Yörüğün iş tanımında 7/24 çalışma saati var. Her saat bir şeyler olabilir. Dağlardan kurt iner, köpekler bağırmaya başlar. Tüfek alınır, ağıla koşulur. Bazen kurt köpeği parçalar, bazen de köpekler kurdu parçalar. Bir bakarsın bir oğlak parçalanmıştır. O gün günleri kararır. Evde bir üzüntü başlar. İnler ve ağıl. Hemen altında Yörük çadırı. Orman sahasına geçici de olsa, kalıcı ahır yapmak yasak. Ancak yörük çadırı ve ağıl içinde barınak yapılır.
Yörük çadırında güneş paneli hala devam ediyor. Yerel yönetimler bazen onlara güneş panelleri hediye ediyor. Onların sevincine doyum olmuyor. Gündüz buzdolabı, yayık, gece aydınlatma ve televizyon çalışıyor. Eh ağıla da birkaç lamba koyabilirse ne ala.
Havva Abamı ziyarete gittiğimizde sıkma yapılır. Bu kez kısır yapalım dediler. Setik sıcak su ile ıslandı, domates, biber kurusu ve soğan, domates oğuldu, sonra lahana, salatalık ne buldularsa yanına kondu. Bu arada közde çay pişti, demini aldı.
Sohbet koyulaştı. Zorluklar devam ediyordu. Ama Yörük yaşamı sağlık getiriyordu. Dizler ağrısa da, beller ağrısa da her sabah davar ağıldan çıkarılacak; bellerde, koyaklarda güdülecek. Pelit, piynar ve yağmur ile ortaya çıkan otlar. Yayılım iyi olmazsa gelince saman, küsbe önlerine atılacak. Özellikle süt için küsbe takviyesi şart olmakta.
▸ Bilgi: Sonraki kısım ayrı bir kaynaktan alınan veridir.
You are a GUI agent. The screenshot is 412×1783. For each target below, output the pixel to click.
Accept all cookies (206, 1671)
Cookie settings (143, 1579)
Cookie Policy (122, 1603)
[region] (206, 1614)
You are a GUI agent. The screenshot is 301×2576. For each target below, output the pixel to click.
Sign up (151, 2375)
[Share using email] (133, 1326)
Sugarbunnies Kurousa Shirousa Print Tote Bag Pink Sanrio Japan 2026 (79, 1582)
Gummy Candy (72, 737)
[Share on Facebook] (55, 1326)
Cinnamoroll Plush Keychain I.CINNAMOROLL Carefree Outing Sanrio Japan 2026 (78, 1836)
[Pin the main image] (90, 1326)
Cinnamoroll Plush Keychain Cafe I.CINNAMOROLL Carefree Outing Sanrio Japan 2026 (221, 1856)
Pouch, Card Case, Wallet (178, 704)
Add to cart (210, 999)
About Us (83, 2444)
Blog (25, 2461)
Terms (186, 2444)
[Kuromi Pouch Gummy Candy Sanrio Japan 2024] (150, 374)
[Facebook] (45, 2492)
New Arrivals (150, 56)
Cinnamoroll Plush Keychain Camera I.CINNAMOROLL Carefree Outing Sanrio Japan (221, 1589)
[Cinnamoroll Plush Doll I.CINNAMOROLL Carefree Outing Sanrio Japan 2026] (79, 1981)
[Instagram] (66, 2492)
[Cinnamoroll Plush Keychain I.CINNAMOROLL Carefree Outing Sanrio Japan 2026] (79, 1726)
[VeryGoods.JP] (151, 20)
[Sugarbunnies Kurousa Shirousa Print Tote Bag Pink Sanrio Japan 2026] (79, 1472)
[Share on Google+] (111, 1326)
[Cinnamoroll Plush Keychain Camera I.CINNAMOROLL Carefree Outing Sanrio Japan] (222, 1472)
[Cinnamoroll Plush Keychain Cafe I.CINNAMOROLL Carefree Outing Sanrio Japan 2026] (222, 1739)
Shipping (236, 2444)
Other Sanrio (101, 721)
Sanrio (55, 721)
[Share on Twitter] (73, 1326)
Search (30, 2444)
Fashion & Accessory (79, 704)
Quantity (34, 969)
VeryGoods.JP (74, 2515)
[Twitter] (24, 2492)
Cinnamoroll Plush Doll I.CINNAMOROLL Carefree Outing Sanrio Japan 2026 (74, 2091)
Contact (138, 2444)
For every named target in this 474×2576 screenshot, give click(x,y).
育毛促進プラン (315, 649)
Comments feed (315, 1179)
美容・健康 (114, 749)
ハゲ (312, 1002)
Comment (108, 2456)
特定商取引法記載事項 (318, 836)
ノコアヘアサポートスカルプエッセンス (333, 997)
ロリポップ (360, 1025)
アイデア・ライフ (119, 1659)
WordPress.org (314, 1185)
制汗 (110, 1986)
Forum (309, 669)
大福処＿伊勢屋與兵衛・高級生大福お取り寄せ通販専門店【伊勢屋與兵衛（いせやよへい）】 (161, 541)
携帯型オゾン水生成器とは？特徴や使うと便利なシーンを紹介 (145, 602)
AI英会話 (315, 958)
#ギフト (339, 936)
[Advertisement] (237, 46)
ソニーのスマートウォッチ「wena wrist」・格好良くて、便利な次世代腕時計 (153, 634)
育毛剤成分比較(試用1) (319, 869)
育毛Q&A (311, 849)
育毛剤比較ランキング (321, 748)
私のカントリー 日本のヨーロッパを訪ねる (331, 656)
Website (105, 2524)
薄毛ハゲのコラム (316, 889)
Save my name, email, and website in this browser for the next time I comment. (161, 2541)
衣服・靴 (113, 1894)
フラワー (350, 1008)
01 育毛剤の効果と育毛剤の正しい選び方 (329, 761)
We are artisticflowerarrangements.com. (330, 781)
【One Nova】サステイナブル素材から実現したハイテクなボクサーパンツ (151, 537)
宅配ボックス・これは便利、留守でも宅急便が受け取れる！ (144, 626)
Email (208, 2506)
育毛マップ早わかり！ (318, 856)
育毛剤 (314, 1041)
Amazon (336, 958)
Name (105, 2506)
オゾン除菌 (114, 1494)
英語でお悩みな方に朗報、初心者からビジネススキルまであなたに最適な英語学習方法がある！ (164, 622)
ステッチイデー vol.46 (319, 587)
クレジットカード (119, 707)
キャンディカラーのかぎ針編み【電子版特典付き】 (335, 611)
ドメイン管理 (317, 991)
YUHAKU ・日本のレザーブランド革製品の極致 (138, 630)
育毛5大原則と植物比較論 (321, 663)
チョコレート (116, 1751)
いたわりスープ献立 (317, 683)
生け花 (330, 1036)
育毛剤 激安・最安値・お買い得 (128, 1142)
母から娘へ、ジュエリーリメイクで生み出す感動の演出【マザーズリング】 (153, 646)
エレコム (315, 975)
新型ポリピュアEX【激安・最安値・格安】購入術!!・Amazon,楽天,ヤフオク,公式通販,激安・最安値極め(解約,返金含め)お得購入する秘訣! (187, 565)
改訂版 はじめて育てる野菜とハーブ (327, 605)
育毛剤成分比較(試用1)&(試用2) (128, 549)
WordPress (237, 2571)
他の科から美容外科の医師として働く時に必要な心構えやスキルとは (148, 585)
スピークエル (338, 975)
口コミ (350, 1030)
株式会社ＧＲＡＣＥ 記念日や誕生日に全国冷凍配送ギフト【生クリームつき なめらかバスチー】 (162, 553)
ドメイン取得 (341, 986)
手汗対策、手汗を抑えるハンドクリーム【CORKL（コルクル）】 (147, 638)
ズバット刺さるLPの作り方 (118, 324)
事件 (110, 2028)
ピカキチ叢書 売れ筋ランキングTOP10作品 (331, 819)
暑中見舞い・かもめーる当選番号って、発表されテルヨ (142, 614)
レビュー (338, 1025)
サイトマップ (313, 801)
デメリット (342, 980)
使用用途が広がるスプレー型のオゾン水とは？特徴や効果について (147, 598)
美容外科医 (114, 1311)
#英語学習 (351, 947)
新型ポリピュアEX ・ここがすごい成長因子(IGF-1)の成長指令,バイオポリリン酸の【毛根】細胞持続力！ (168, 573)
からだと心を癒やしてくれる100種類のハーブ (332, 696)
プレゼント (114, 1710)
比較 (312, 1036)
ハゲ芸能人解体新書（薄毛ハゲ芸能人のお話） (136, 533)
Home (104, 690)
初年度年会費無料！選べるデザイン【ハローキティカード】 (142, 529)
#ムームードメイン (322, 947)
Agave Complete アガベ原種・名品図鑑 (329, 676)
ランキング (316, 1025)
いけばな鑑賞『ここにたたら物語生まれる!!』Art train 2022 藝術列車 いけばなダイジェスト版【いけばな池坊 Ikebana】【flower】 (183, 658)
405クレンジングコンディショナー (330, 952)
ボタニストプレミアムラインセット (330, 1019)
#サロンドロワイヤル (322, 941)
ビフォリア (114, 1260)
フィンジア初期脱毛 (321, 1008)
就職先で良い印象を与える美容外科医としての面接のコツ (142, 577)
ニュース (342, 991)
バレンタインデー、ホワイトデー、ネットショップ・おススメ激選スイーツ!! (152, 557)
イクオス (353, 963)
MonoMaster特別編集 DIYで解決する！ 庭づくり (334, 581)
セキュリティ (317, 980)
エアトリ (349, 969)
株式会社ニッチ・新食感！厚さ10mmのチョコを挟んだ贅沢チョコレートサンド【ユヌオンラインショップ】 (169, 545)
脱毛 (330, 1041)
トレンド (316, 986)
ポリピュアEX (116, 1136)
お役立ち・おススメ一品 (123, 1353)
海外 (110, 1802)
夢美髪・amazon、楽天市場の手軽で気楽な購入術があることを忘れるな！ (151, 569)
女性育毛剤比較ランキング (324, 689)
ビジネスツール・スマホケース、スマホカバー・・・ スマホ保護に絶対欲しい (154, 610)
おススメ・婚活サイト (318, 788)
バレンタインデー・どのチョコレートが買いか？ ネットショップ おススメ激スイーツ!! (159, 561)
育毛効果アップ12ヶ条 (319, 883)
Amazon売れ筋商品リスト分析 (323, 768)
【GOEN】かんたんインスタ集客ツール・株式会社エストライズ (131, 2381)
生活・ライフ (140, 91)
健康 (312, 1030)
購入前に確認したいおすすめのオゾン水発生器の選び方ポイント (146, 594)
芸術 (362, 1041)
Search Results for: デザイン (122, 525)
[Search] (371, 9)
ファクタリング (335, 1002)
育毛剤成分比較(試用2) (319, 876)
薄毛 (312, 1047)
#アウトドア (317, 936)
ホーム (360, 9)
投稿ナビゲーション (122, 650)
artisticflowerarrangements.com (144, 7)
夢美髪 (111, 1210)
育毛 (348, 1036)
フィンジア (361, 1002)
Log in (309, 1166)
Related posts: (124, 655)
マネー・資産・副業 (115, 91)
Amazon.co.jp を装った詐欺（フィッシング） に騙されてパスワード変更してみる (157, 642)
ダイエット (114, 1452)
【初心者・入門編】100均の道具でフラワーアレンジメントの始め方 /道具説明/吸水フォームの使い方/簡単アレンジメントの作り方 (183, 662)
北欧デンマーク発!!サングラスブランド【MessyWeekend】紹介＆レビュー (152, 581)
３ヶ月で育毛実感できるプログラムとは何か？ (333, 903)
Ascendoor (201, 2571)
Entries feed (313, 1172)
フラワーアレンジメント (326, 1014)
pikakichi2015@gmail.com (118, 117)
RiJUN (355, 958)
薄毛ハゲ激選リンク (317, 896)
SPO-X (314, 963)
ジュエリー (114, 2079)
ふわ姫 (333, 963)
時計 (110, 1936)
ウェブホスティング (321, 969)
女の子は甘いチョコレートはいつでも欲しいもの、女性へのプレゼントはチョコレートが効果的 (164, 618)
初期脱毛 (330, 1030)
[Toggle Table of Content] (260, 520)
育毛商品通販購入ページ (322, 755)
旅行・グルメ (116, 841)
Yeğenim Elif davarların daimi çobanı. O dağlara vurunca, onlarla konuşuyor. Meşe, çam, piynar ağaçları, boz kayalar, beller onun yoldaşları. Onlarla dertleşiyor. Kuşlar üstünden uçuyor. Köpek geliyor, onun elini yalıyor. Ona mel mel bakıyor. O konuştukça gülümsüyor. Ara sıra sesler çıkarıp, kuyruk sallayarak uzaklaşıyor. Köpek sürüden ayrılan keçilerin önünü kesip, onu sürünün içine sokuyor. Sonra gelip, yılışıyor.
1975 yılında Bingöl’de Beritan Aşiretini ziyaret etmiştim. Onlarla birlikte göçen öğretmenler vardı. Onların çocuklarını eğitiyordu. Yörük çadırları yanında okul diye levhası vardı. Yanlarında kitaplar da götürüyorlar, isteyene emanet kitap da veriyorlardı. O çocuklardan öğretmen, avukat olanlar ile tanış oldum. Onlar Yeşil Ovacık’ta Sarı Geçili yörük çocuklarını nasıl özel eğitim verdiklerini gördüm.
Yörük yaşamı devam etmeli, ama onların çocukları da eğitim den uzak olmamalı. Keçi, koyun ile o kadar içiçe olan çocuklar yarınlarda neden veteriner olmasın; tekniker, teknisyen, mühendis olmasın. Kendi keçilerinin aşısını neden yapmasın. İşte ben de o Yörük çadırında Helim okumuş, veteriner olarak görmek diledim.